Vet Group revenue and LFL revenue was down 10.9% and 9.3% respectively, reflecting the impact of regulatory restrictions on permitted procedures during the early stages of the pandemic on joint venture fee income and customer sales in our company managed practices and referral centres.
CEO Peter Pritchard commented: “The effects of COVID-19 continue to have an unprecedented impact on all of our lives.
“In spite of the rapid, wide-ranging and devastating effects of the pandemic, we have remained open for our customers throughout the period and we are emerging as a stronger business. The inherent resilience in our pet care model and the underlying pet care market, as well as encouraging signs of increased pet ownership, all underpin our confidence in seizing the future and progressing specific, strategic priorities. The significant investment in our omni-channel business is a good example of this, representing an important milestone, not just for our business and customers, but also as part of our commitment to longer term regional job creation and retention.
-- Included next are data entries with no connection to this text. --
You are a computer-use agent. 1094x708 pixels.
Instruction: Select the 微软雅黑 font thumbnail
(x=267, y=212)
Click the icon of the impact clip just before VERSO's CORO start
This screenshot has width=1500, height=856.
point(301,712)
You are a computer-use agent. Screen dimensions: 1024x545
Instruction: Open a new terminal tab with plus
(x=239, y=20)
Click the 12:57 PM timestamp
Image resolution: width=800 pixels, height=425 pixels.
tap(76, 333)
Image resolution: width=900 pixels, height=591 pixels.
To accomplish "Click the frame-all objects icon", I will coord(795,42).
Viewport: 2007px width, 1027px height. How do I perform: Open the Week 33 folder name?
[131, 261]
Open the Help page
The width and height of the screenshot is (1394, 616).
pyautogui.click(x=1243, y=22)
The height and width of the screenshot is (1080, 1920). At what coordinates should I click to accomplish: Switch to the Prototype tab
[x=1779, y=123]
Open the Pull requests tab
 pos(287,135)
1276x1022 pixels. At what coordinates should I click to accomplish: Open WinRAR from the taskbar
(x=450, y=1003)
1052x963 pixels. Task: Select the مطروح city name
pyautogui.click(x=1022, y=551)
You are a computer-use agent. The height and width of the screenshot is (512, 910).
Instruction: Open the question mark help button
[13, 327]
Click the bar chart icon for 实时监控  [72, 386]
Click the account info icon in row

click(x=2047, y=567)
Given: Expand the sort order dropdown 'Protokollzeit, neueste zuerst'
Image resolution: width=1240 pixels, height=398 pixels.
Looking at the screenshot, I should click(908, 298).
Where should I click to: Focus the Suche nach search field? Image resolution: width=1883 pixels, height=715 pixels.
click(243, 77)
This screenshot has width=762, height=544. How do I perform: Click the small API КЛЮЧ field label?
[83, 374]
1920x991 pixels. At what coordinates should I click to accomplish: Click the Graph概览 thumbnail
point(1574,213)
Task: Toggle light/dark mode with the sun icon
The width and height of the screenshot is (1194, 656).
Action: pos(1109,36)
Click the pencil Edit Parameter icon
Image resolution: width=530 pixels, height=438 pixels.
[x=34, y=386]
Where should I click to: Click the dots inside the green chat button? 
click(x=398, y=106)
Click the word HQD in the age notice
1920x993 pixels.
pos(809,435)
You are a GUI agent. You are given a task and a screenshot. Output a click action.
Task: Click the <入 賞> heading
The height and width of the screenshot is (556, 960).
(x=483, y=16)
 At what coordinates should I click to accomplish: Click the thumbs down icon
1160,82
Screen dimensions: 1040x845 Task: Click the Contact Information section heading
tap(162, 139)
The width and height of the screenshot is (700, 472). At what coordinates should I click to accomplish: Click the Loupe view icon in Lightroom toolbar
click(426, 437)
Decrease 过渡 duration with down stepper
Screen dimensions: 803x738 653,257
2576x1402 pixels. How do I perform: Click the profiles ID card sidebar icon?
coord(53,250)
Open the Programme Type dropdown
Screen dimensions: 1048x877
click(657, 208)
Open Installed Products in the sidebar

“While much has changed, and continues to do so, we remain confident in the long-term sustainability of our pet care business, where the love of pets and the role that they play in our lives is only increasing.”
On the markets this morning, the FTSE 100 is back up 0.4% to 6,017.4pts today.
Risers so far today include Pets at Home, up 11.2% to 285p, Bakkavor, up 5.2% to 68.4p and British American Tobacco, up 2% to 2,709p.
Early fallers include Stock Spirits, down 2.9% to 219.5p, Nichols, down 2.3% to 1,305p and Hotel Chocolat, down 1.7% to 290.1p.
Yesterday in the City
The FTSE 100 dropped back below 6,000pts for the first time since Mid-May yesterday as it dropped 2.3% back to 5990pts on fears that global cases of coronavirus are rapidly rising once more.
Nestle fell back 0.7% to CHF109.15 after posting its first half results yesterday, while AB InBev was down 0.5% to €48.23 and Danone was flat at €57.04 after their own interims.
Compass Group was up 0.4% to 1,074p despite its plunge in third quarter revenues driven by the lockdown.